# dpdk_test
**Repository Path**: wudi202/dpdk_test
## Basic Information
- **Project Name**: dpdk_test
- **Description**: 基于dpdk的一个简单的收包及处理程序,可以输出ck日志
- **Primary Language**: Unknown
- **License**: Not specified
- **Default Branch**: master
- **Homepage**: None
- **GVP Project**: No
## Statistics
- **Stars**: 0
- **Forks**: 0
- **Created**: 2026-02-10
- **Last Updated**: 2026-02-24
## Categories & Tags
**Categories**: Uncategorized
**Tags**: None
## README
# DPDK Packet Processing System
High-performance network traffic analysis system based on DPDK (Data Plane Development Kit). Designed for efficient protocol identification, flow tracking, and structured logging to ClickHouse.
## Features
- **High Performance Architecture**:
- Built on DPDK for line-rate packet processing.

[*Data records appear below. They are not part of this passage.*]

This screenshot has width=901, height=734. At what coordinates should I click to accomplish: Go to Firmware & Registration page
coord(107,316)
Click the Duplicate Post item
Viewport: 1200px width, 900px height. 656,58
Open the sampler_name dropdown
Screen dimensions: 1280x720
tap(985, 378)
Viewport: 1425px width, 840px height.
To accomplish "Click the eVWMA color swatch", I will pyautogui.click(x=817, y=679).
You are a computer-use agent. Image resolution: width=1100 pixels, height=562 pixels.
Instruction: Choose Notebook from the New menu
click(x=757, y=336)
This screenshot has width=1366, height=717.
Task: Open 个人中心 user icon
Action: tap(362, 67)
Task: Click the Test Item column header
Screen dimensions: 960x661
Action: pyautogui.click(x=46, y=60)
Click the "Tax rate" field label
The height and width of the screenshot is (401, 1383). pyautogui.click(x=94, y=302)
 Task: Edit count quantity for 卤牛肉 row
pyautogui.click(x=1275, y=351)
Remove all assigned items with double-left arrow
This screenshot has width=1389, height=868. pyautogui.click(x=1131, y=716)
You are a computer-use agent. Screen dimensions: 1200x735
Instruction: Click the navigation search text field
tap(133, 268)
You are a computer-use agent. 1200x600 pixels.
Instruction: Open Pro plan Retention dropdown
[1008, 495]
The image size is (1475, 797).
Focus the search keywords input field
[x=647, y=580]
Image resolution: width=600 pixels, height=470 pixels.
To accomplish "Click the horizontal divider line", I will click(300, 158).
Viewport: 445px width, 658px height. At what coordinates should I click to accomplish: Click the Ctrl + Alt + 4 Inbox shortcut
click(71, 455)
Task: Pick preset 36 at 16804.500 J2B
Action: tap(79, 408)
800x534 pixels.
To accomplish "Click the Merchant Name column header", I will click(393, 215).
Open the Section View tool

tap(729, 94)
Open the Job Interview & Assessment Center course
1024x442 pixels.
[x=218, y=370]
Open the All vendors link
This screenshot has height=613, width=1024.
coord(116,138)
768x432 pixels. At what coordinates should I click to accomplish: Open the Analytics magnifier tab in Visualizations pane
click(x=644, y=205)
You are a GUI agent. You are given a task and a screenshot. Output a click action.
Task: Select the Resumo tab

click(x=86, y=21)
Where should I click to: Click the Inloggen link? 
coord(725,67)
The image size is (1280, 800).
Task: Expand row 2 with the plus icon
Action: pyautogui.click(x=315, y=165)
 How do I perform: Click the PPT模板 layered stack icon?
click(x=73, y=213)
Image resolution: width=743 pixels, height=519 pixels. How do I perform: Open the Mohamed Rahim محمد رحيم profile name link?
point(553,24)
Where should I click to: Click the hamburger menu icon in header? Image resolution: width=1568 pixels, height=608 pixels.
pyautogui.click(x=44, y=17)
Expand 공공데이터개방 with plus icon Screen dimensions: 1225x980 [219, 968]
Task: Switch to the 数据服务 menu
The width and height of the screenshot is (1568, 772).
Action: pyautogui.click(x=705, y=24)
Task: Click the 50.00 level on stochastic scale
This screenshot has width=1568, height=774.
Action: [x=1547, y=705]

- Scalable multi-core design using RSS (Receive Side Scaling).
- **Lockless Design**: Per-thread Flow Tables and Aging Lists to minimize contention.
- **Optimized Memory**: Dedicated `rte_mempool` for log messages to avoid expensive allocations in the fast path.
- **Protocol Detection Engine**:
- **HTTP**: Identifies GET requests; extracts Host, URL, User-Agent, and custom headers.
- **TLS**: Strict ClientHello validation; extracts SNI, JA3 (MD5), and JA4 (SHA256) fingerprints.
- **STUN**: Detects STUN traffic via standard Magic Cookie.
- **Port-based**: Fast lookup for well-known ports (thread-local tables).
- **Modular**: Registration-based framework (`proto_register`) makes adding new protocols easy.
- **Traffic & Flow Analysis**:
- **Bi-directional Flow Tracking**: Tracks 5-tuple flows (Src/Dst IP, Port, Proto).
- **Smart Aging**: 3-tier aging strategies (TCP active, UDP, TCP FIN/RST) to manage state efficiently.
- **IP Watchlist**: High-performance CIDR matching using DPDK LPM (Longest Prefix Match).
- **Logging & Analytics**:
- **ClickHouse Backend**: High-throughput insertion for massive scale logging.
- **Batch Processing**: Logs are batched by type (HTTP/TLS/Flow) for efficient database writes.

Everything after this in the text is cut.